══ Records provided
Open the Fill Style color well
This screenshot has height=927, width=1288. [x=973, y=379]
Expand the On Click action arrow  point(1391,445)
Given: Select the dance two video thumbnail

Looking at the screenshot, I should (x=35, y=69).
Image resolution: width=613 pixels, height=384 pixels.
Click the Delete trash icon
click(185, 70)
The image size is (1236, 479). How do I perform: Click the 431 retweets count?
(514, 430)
════
══ Records provided
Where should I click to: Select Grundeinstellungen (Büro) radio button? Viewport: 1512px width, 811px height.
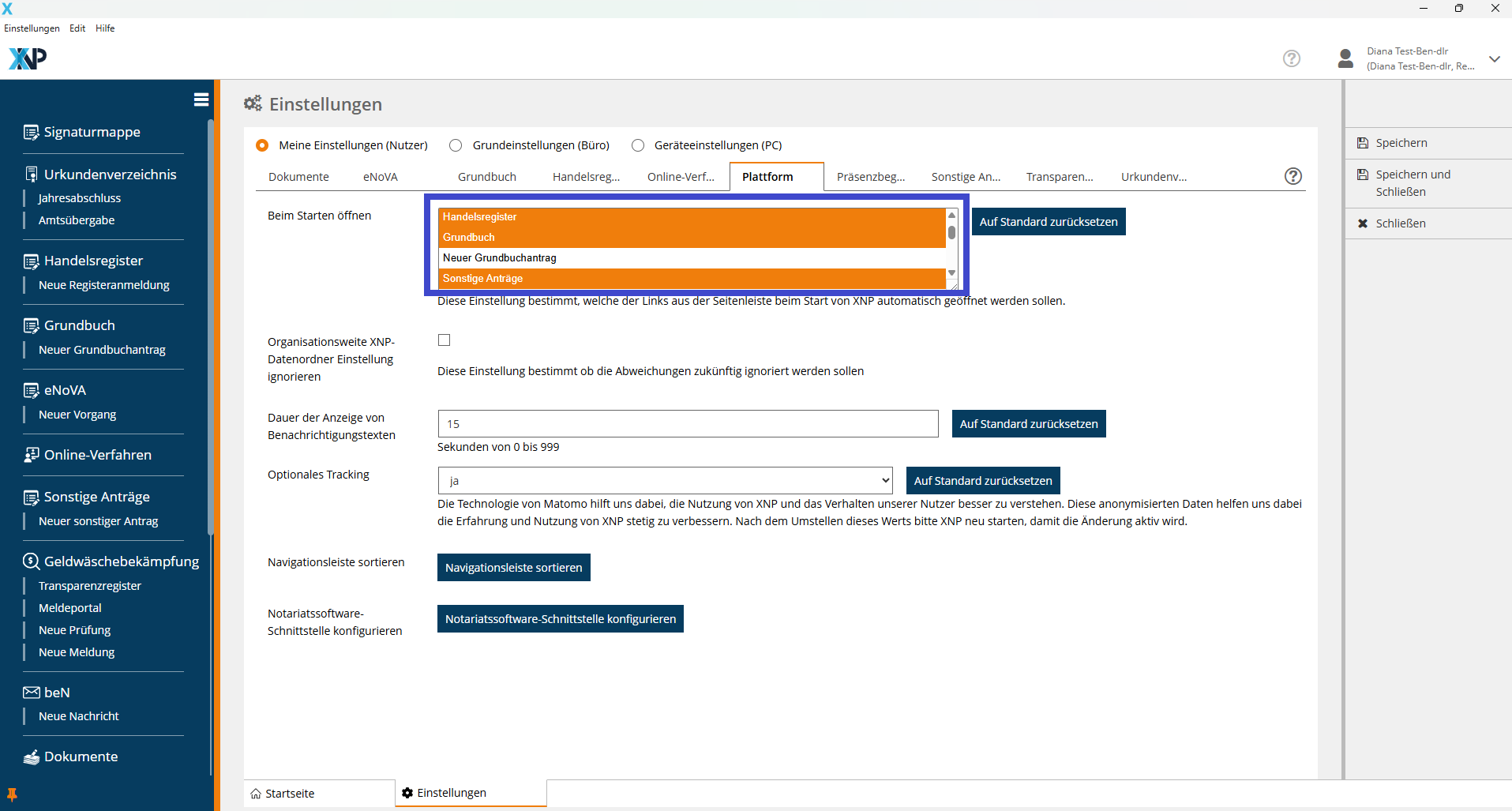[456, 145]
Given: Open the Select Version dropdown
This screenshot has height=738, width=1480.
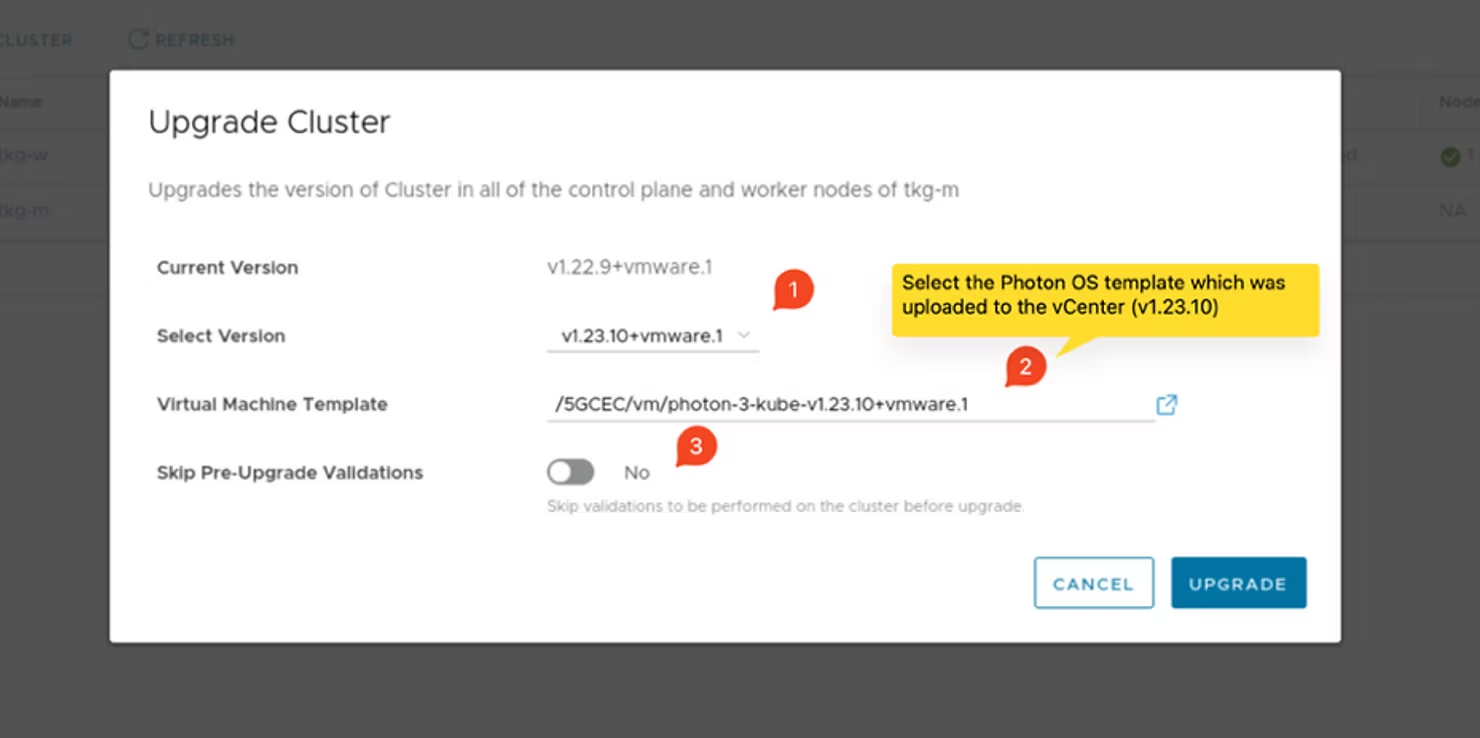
════
══ Records provided
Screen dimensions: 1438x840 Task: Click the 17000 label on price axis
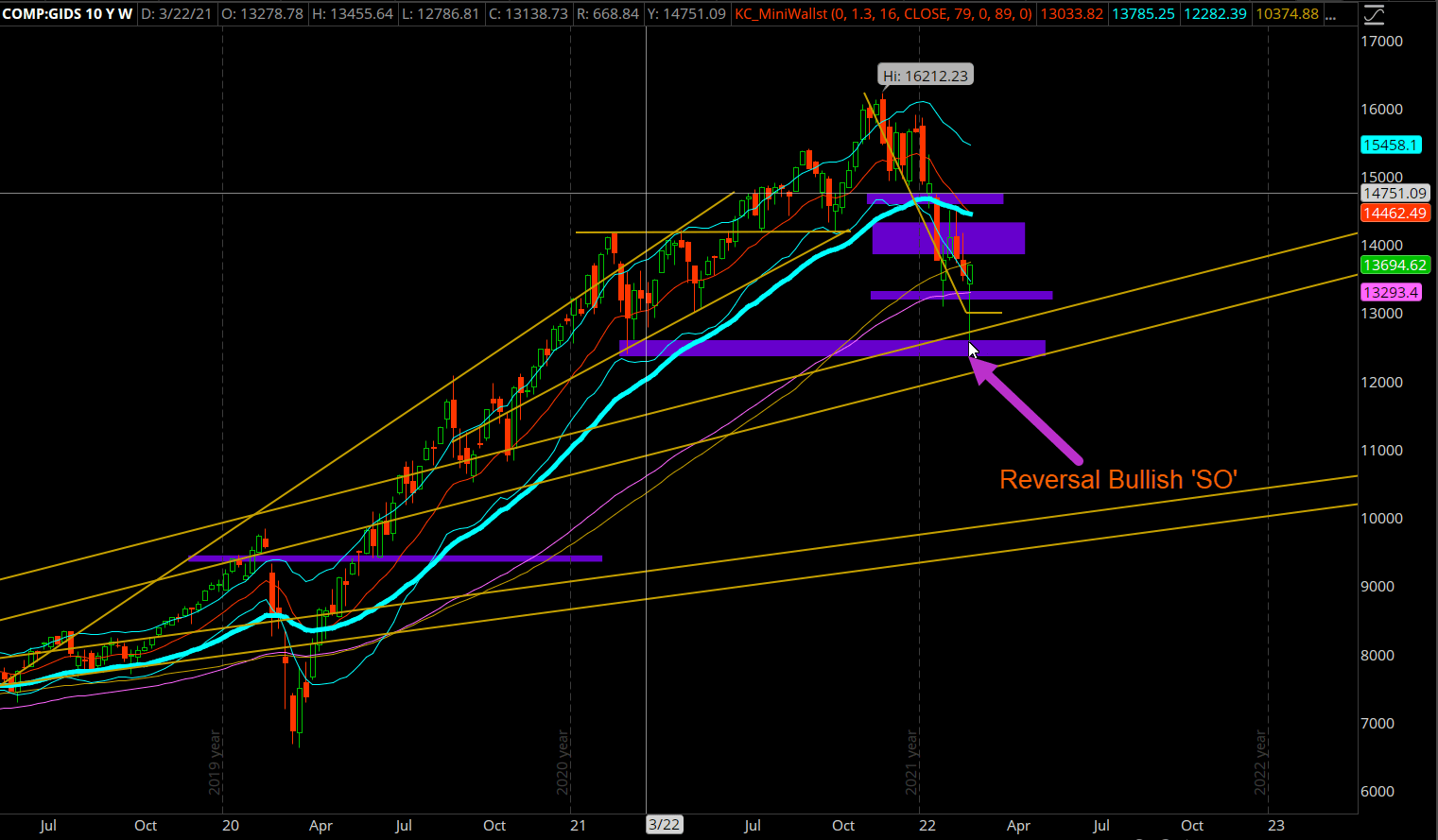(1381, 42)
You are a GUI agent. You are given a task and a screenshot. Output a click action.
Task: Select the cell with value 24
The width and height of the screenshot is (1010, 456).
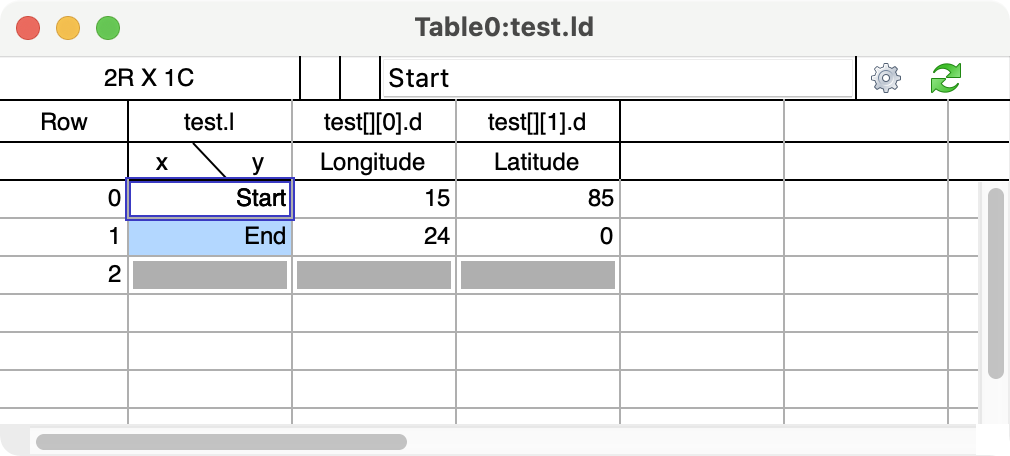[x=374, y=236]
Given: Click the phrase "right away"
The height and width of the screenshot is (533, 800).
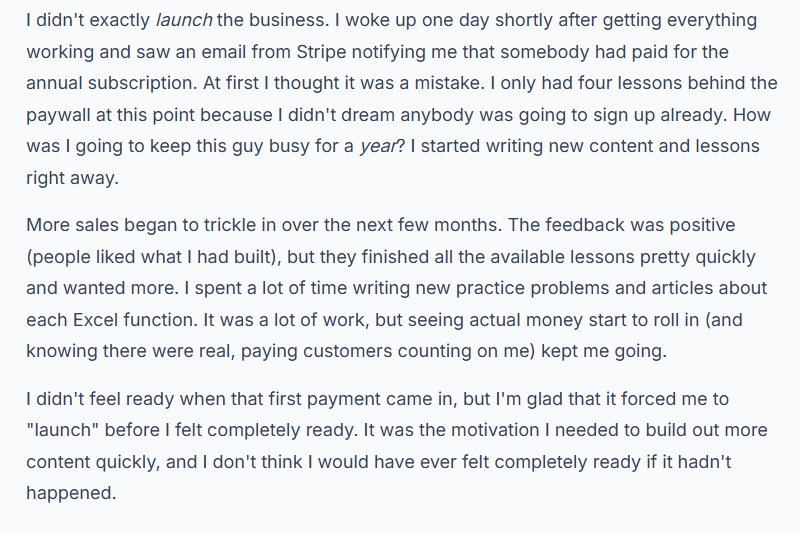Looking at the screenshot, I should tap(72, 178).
════
▶ [What this task involves]: Search the material above for the string "action". Show every line that holds it.

▶ [Answer area]:
Expand the On Click action arrow  point(1391,445)
You are a GUI agent. You are given a task and a screenshot. Output a click action.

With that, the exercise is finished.